» **Aim**: Turn the listing from the line with "1332x620 pixels. At" to the line with "[x=644, y=191]" into a Markdown table with the columns Row and Line, skipping blank lines. Leave the pictures out.

» **Source records**:

..........

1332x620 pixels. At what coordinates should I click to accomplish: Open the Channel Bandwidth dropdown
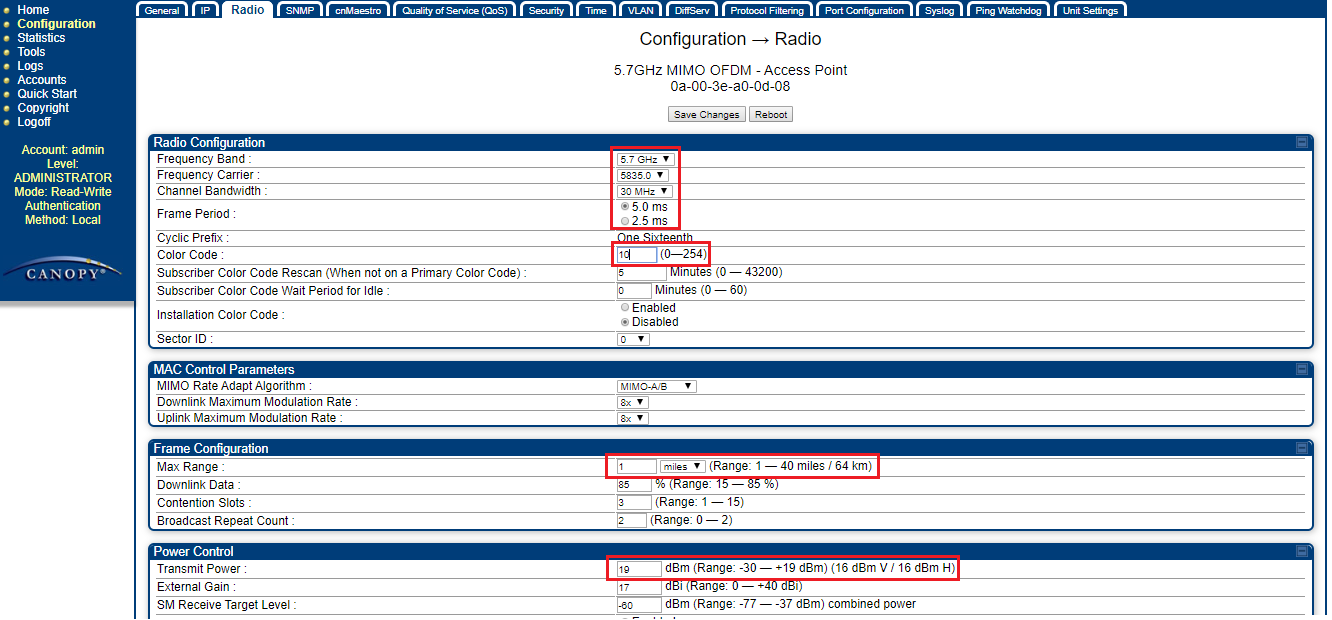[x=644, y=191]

..........

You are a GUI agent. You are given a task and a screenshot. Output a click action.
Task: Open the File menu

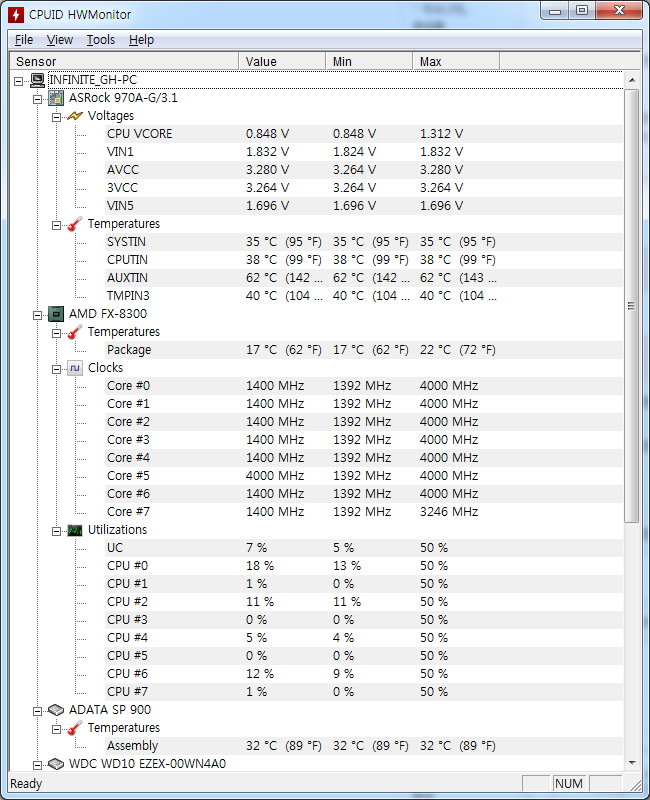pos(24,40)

..........

» **Solved problem**:
| Row | Line |
|---|---|
| 1 | 1332x620 pixels. At what coordinates should I click to accomplish: Open the Channel Bandwidth dropdown |
| 2 | [x=644, y=191] |